(Source data)
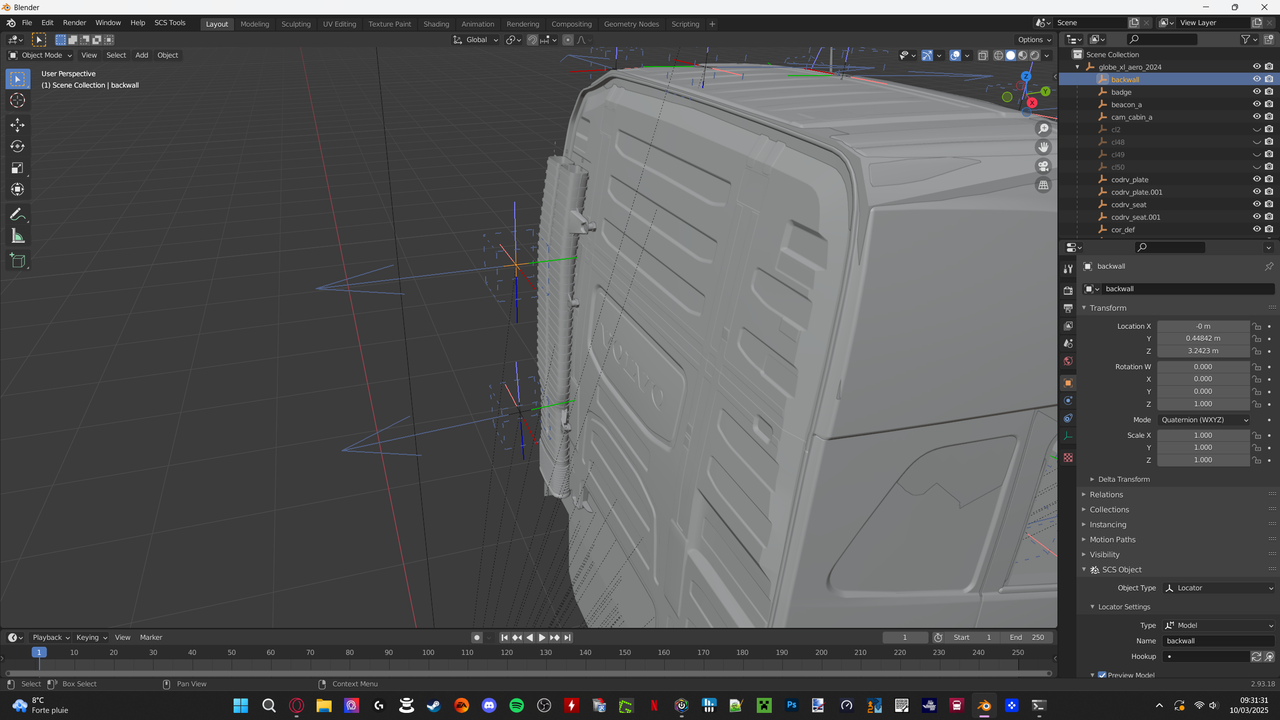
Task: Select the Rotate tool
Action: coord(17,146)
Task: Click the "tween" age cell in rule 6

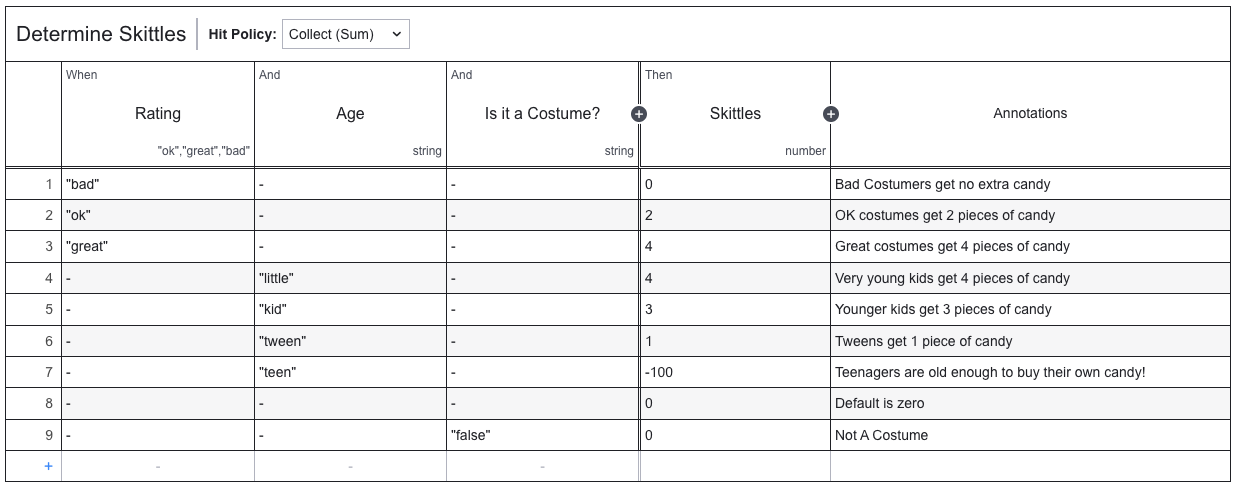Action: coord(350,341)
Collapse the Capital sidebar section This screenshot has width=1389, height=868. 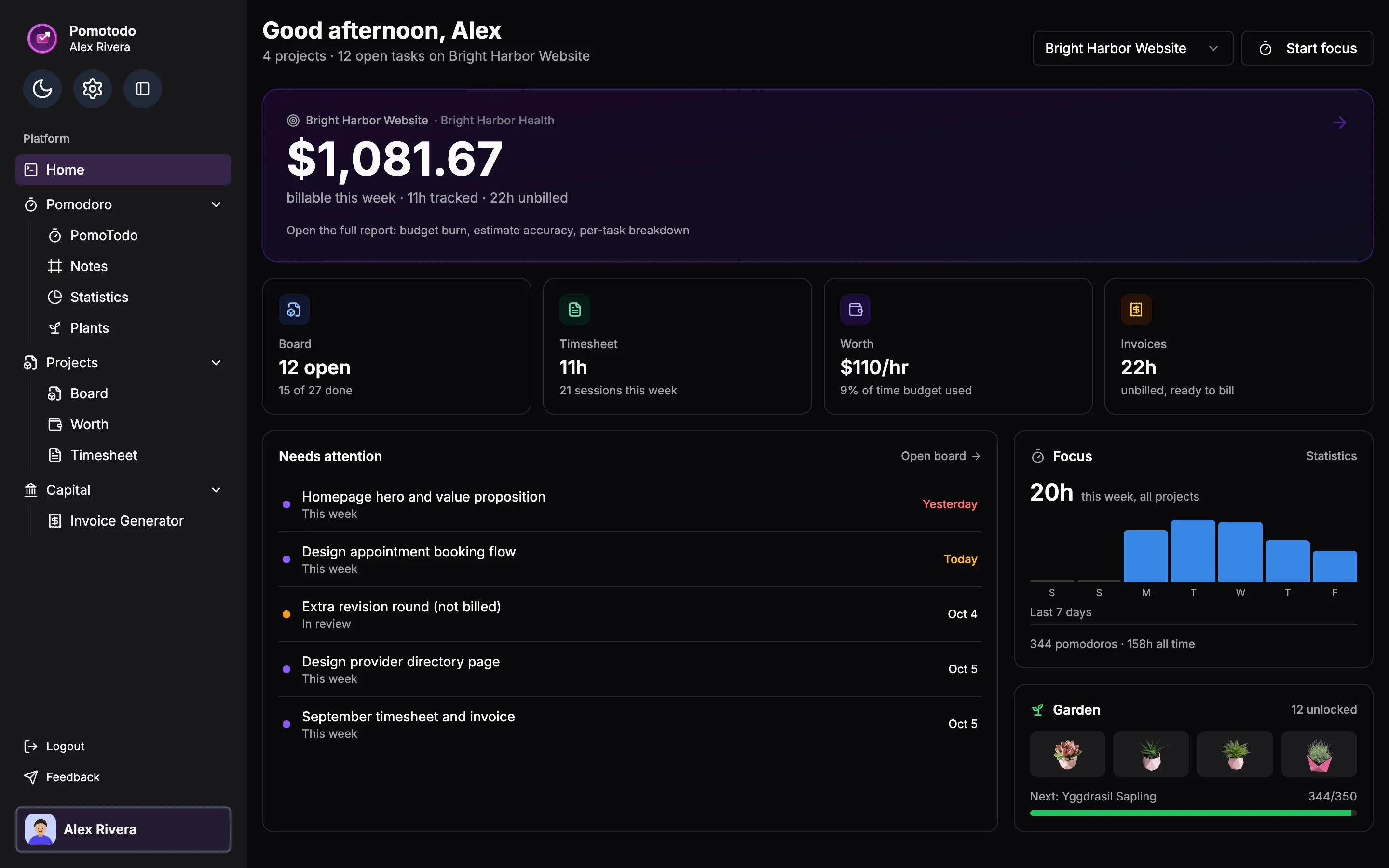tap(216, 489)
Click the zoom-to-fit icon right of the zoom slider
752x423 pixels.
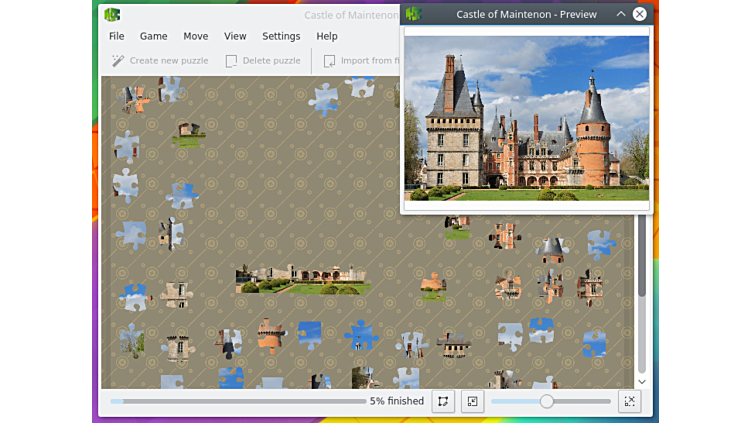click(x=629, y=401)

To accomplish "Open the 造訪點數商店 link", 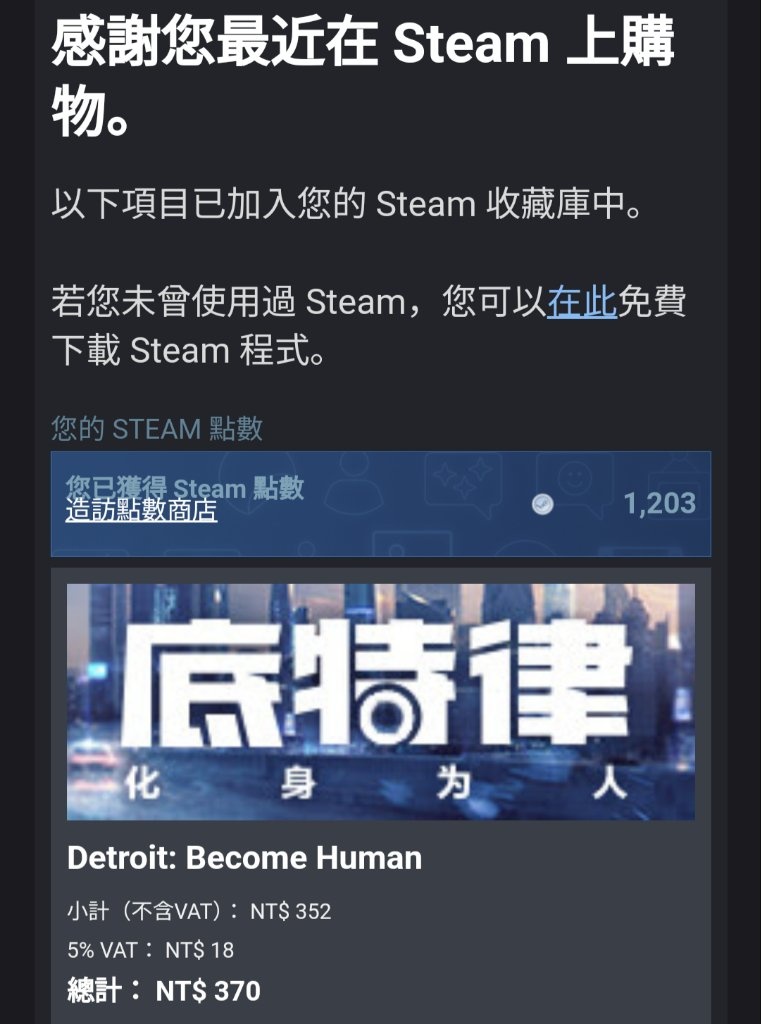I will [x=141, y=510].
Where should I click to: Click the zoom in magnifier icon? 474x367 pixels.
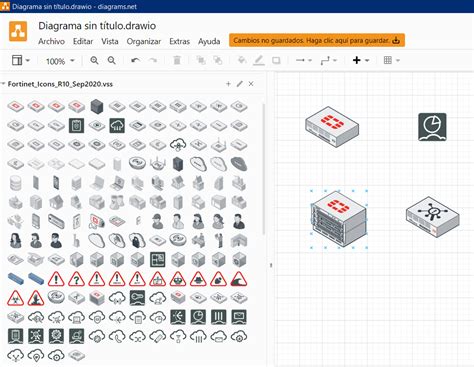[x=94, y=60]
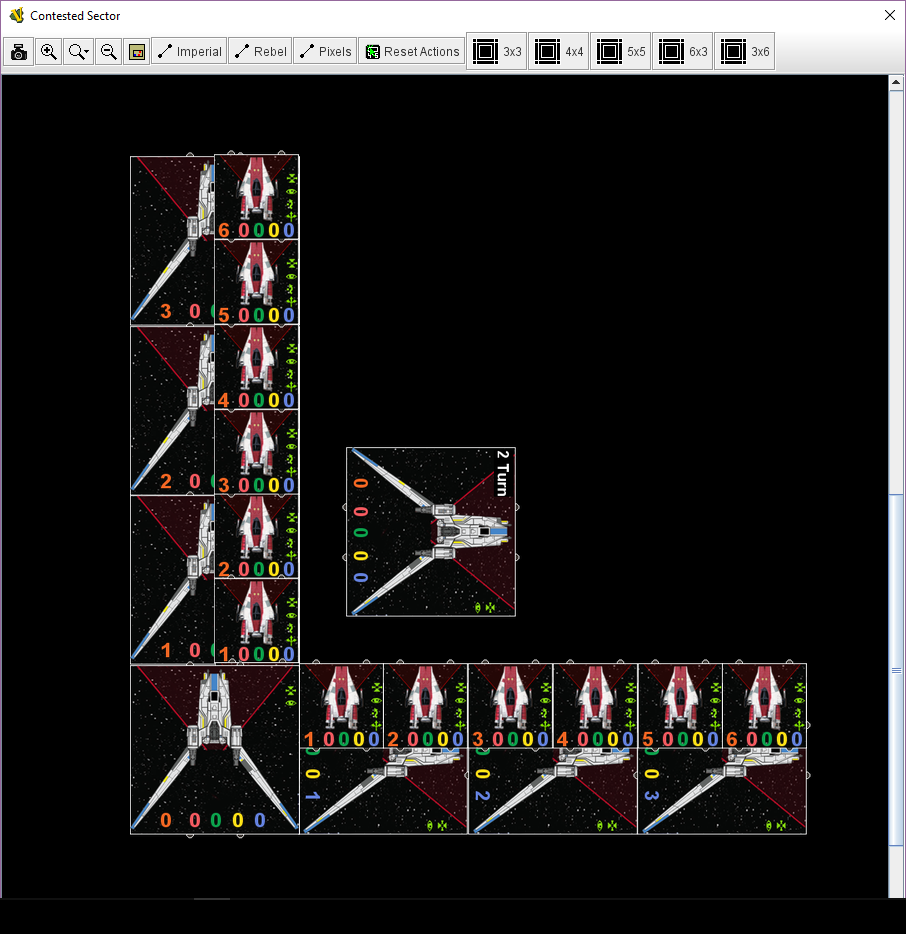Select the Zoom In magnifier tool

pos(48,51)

EXERCISE INSTRUCTIONS: All lines above between the line that contains "Where should I" and the last line of the entries, both included, must be transcribed exactly. No pictures are to appear.

SOLUTION:
Where should I click to: Click the zoom in magnifier icon? 474x367 pixels.
[x=94, y=60]
Select the Zoom In magnifier tool

pos(48,51)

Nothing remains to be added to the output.